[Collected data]
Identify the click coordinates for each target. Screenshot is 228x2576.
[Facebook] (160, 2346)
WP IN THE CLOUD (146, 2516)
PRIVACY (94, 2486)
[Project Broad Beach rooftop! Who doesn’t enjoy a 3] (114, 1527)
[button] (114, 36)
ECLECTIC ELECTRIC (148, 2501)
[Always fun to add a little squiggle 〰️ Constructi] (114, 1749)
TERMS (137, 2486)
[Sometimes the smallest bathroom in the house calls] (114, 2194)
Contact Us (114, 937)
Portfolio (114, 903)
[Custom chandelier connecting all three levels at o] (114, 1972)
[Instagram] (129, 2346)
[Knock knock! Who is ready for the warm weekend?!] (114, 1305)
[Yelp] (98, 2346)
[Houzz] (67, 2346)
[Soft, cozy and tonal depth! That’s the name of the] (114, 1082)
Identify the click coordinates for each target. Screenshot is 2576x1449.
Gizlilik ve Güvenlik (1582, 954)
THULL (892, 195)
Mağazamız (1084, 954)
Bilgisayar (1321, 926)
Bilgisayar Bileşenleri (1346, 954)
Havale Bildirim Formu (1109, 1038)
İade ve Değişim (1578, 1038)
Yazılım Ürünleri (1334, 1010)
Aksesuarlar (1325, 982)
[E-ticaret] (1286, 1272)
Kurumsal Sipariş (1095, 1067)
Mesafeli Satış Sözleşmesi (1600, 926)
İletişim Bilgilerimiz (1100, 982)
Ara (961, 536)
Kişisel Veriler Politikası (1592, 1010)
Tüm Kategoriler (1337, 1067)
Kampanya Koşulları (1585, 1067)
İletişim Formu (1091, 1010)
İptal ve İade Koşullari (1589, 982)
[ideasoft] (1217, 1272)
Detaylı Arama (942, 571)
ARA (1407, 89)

**Exercise directions**
Count the lines in the records above that hold the word "Screenshot", and give only that number.

**Answer space**
2